In pursuit of healthy public policies
Firefighters and Emergency Medical Services workers frequently serve as frontline health care practitioners in rural communities where a lack of transportation and lengthy travel distances often limit residents’ access to doctors and hospitals. Senior Amal Ali found this to be true in Goochland, a Virginia county about 30 miles northwest of Richmond.
Ali, a leadership studies and political science major and health studies minor, was among 5% of applicants accepted last summer into the Virginia Department of Health Internship Academy. There, she completed her credit-bearing Jepson School of Leadership Studies internship as a public health intern working on a community health assessment of Goochland.
In creating the assessment, the Richmond native collected information from focus groups and community conversations and analyzed qualitative data on health indicators and social determinants of health. She also interviewed firefighters and EMS workers.
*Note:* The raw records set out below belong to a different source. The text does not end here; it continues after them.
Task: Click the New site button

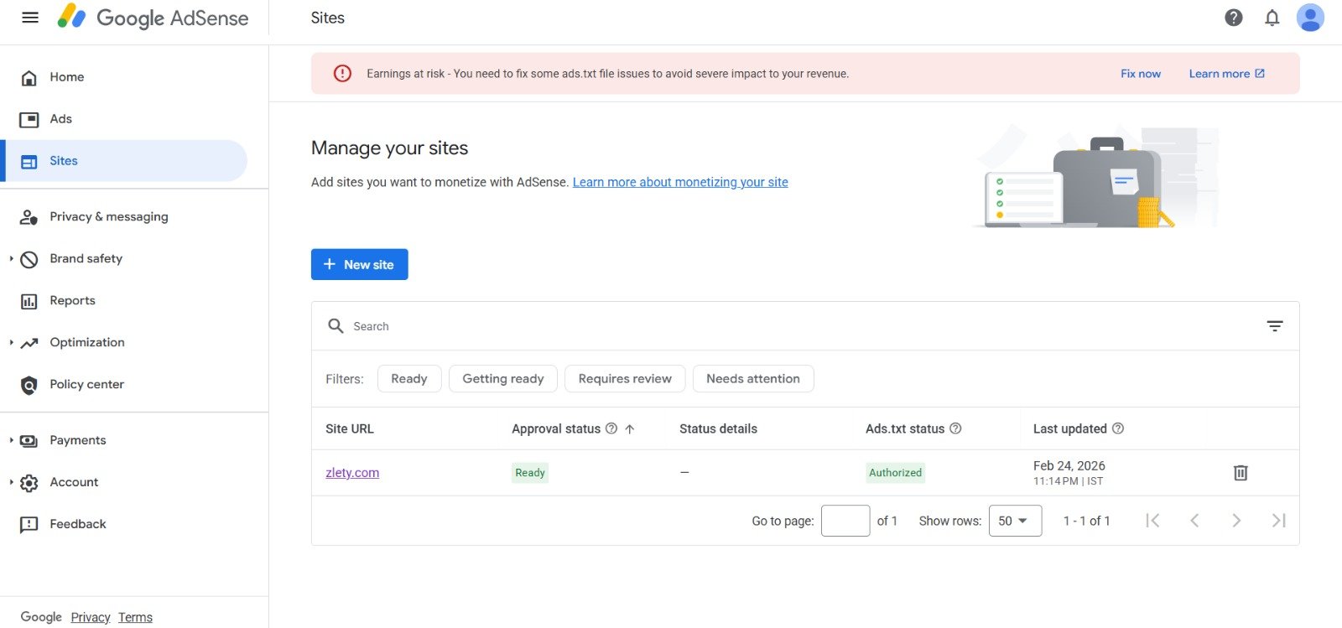Action: pos(359,264)
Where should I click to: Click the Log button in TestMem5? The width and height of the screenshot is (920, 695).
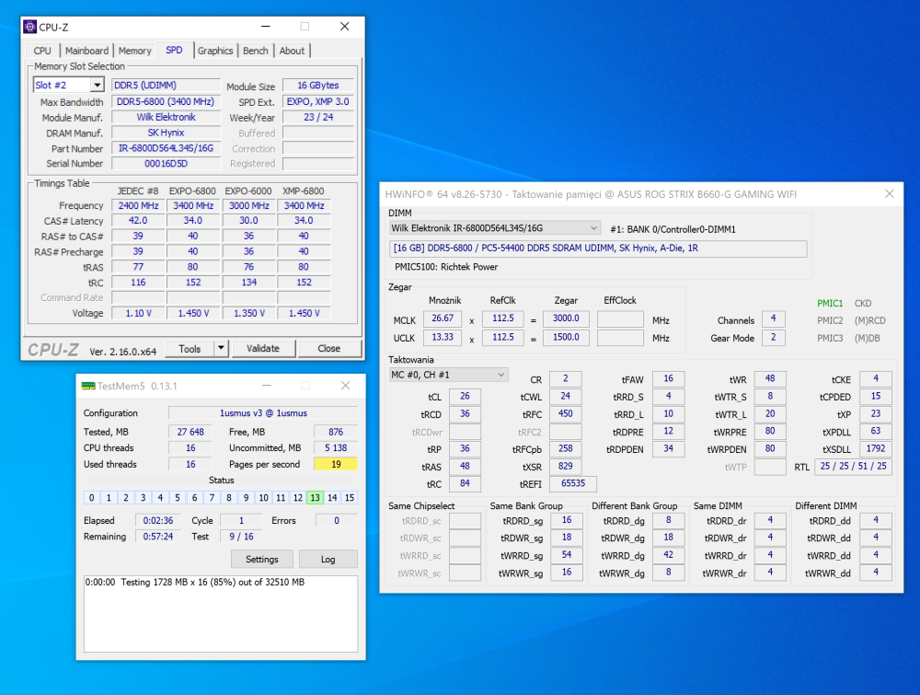(x=328, y=559)
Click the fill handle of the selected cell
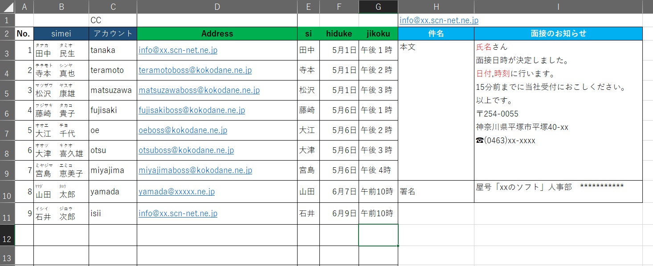The height and width of the screenshot is (266, 653). point(398,246)
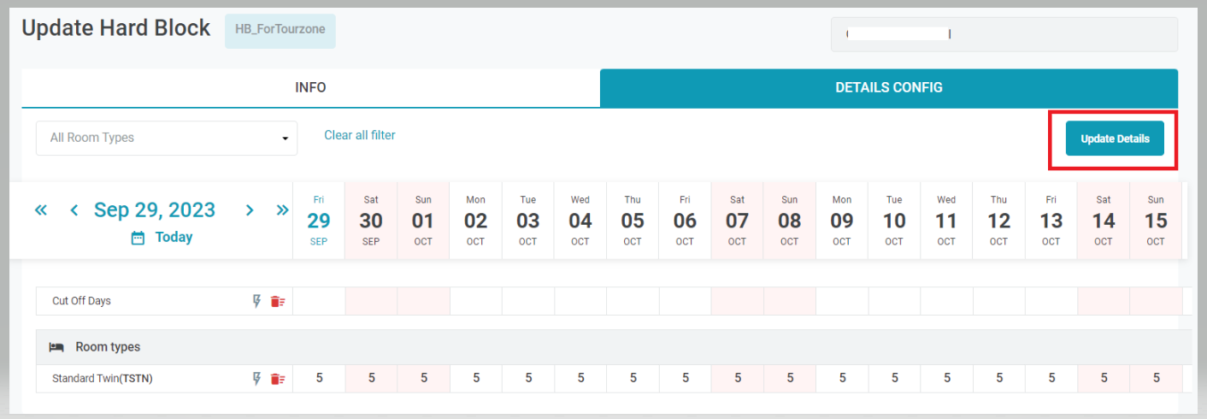Jump back with double left chevron
The height and width of the screenshot is (419, 1207).
[41, 210]
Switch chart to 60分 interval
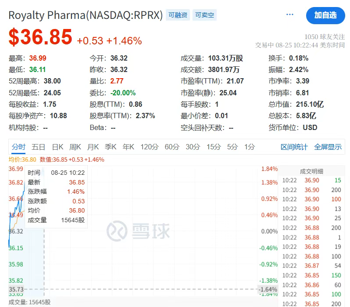 pyautogui.click(x=172, y=147)
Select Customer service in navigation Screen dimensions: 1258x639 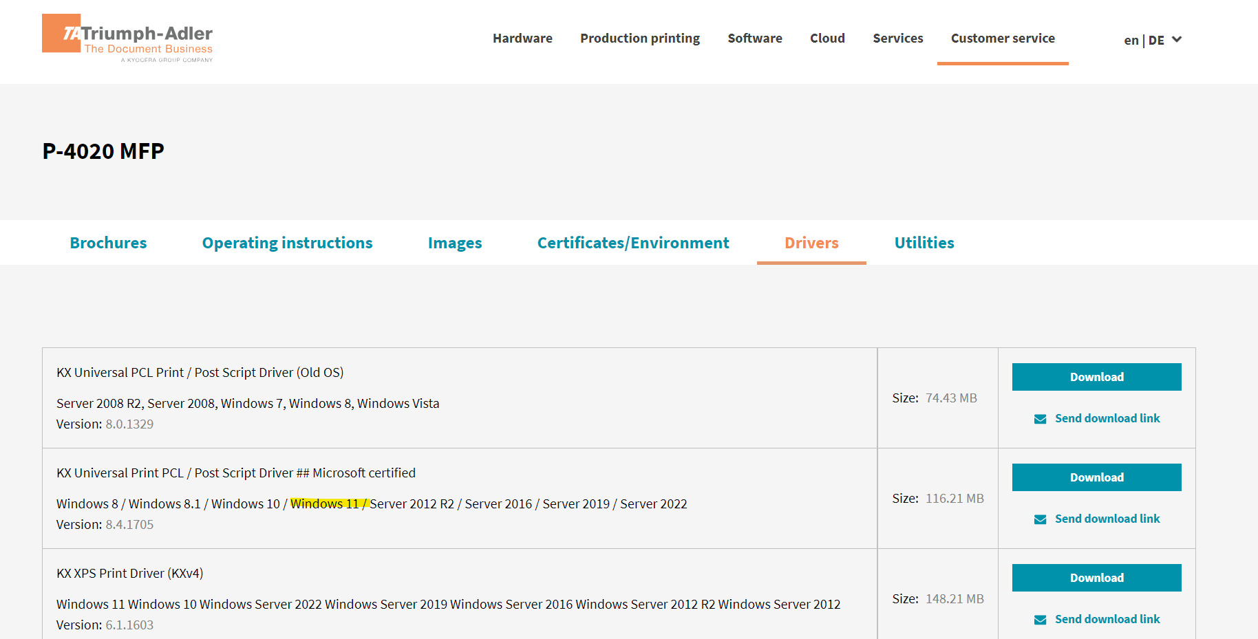[1002, 39]
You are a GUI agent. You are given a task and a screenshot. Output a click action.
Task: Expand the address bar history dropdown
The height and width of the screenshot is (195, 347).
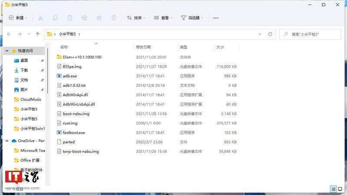260,34
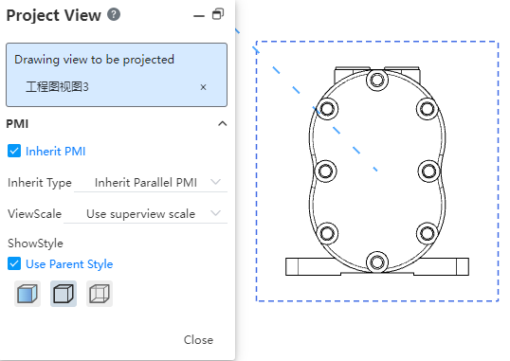Screen dimensions: 510x361
Task: Click the 工程图视图3 list entry
Action: [57, 87]
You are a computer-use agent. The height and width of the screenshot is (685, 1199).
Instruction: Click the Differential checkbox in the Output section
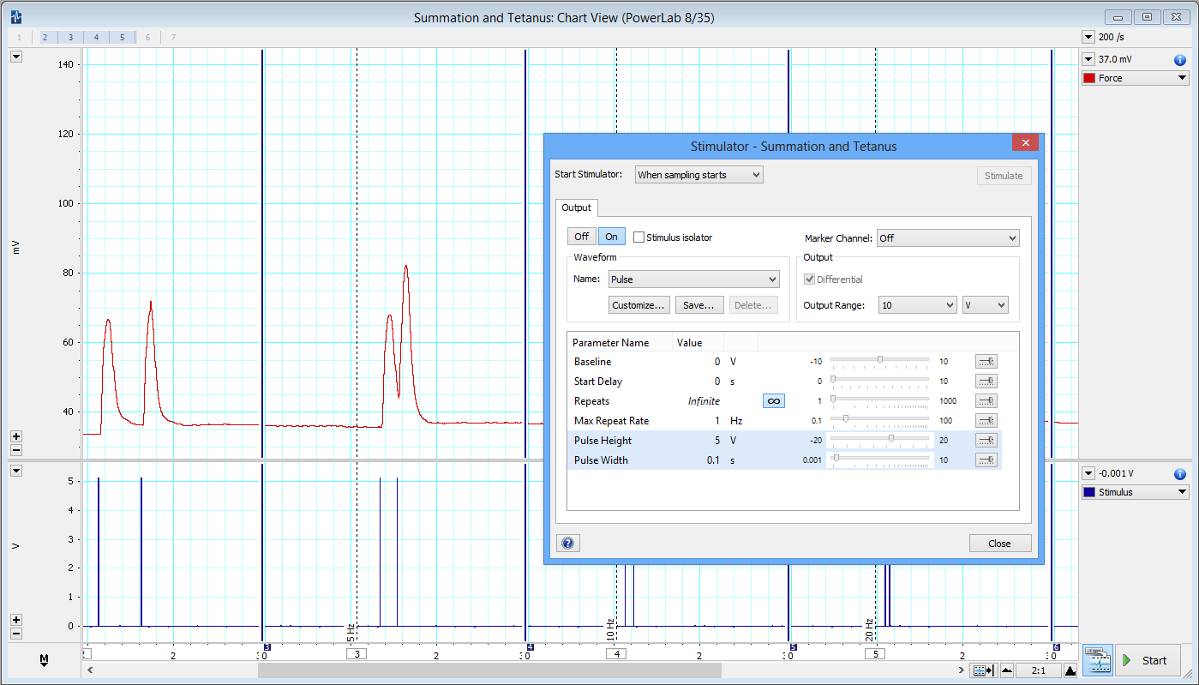point(810,279)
“They gave me a lot of information, because they travel all over the county, often acting as health care providers,” Ali said. “During the height of the COVID pandemic, a lot of effort went into getting resources out to the community using mobile teams. But that effort has waned due to a lack of resources. Now many elderly people struggle to get to doctors’ offices.”
During her internship, she also made a presentation on the impact of redlining on health outcomes in central Virginia. Redlining, a U.S. government practice characterized by racial discrimination in housing, was prevalent from the 1930s to the mid-1970s. The resulting disinvestment in minority neighborhoods still resonates today in Goochland’s health outcomes, she said.
“I created my presentation using what I learned in my Race and Law first-year seminar,” the senior said. “It was great to apply classroom learning in a professional setting. My Department of Health internship was a dream come true.”
A credit-bearing political science internship in the Virginia General Assembly in spring 2024 also focused on health care, Ali said. She served as a policy intern in the office of Virginia Sen. Ghazala Hashmi, chair of the Education and Health Committee.
“It was on-the-go learning,” the Presidential Scholar said. “I wrote press releases, researched and tracked bills, and tracked budget amendments. I wrote my political science paper on why a bill sponsored by Sen. Hashmi to extend health care to roughly 13,000 uninsured kids, including many undocumented immigrants, died in the House Appropriations Committee. I really care about this issue. Investing in the developmental health of children sets up the trajectory for their adolescence.”
Ali said she chose University of Richmond for its strong leadership studies and political science programs and has not been disappointed. “My interest in health policy developed when I took Health Policy 101 with Dr. Mayes my sophomore year,” she said. “In Dr. Price’s Critical Thinking class, I learned not what to think, but how to think.” This year, she has had the opportunity to practice leadership as president of the Westhampton College Government Association.
Currently, Ali is researching Americans’ reactions to U.S. policy toward Israel for her Jepson senior honors thesis. Dr. Crystal Hoyt is her faculty advisor. She said she will survey Americans of various political and religious backgrounds to learn how and why they respond to U.S. support of Israel. “If Americans are struggling with the rising cost of living, why are we so willing to support sending billions of dollars to Israel?” she asked. “What is the economic justification?”
This research is but one more way for Ali to explore public policy. But ultimately, she is most interested in focusing on health care legislation. “My goal is to go into health policy,” she said.